HONORING PLANT BREEDER
Henry Munger

In his 55-year career at Cornell University, eminent vegetable breeder and educator Dr. Henry M. Munger has introduced more than fifty varieties of cucumbers alone. Of them all, he points to his work on Marketmore 76 as his single most satisfying achievement. “It had improved color and powdery mildew resistance...it saved a lot of fungicide use,” he notes. We have sold more than 22,000 packets (500 pounds) since offering #1312 Marketmore 76 on our original list in 1979.

Munger’s cucumber work encompasses whole lines of Tablegreens, Marketmores, Spacemasters and Poinsetts. The first fusarium wilt-resistant muskmelon, Iroquois, came out of his doctoral research at Cornell in 1941. He also introduced Delicious 51 muskmelon. Both melons are still widely available today. His work on mildness in storage onions led to the joint release of hybrid Sweet Sandwich.
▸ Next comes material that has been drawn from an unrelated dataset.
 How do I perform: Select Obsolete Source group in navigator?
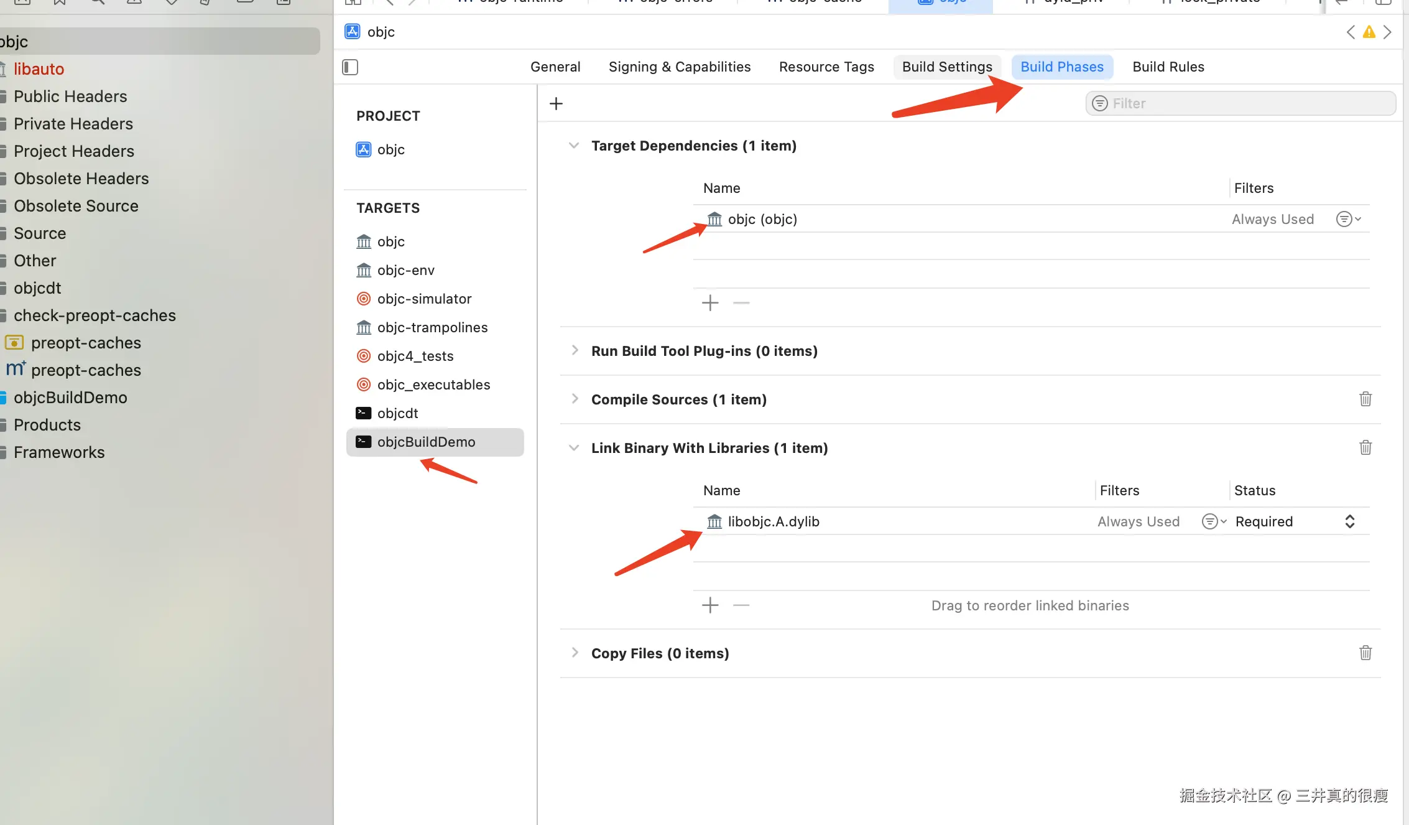[76, 206]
He has specialized in the production of cultivars, inbreds and breeding lines carrying high levels of tolerance or resistance to diseases. Virtually all U.S. slicing cucumbers carry disease resistance and improved color developed in Munger’s breeding program. Disease resistance in summer squash originated from interspecific hybrids made at Cornell.
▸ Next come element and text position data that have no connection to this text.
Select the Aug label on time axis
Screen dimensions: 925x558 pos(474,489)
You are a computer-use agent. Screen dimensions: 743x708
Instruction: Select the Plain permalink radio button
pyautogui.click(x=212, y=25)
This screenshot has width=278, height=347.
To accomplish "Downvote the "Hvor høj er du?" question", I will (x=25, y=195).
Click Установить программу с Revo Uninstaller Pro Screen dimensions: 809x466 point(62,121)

Probably half of all commercial carrots sold in the U.S. and Europe are hybrids of a chance discovery Dr. Munger made in Orleans, MA in 1953. While picking blueberries, he noticed a wild carrot plant with pink-petaled flowers instead of white. It turned out to be a rare male-sterile that became the mother of hybrid carrot seed production. Through carrot hybridization, plant breeders have increased carotene content and improved taste, uniformity and appearance.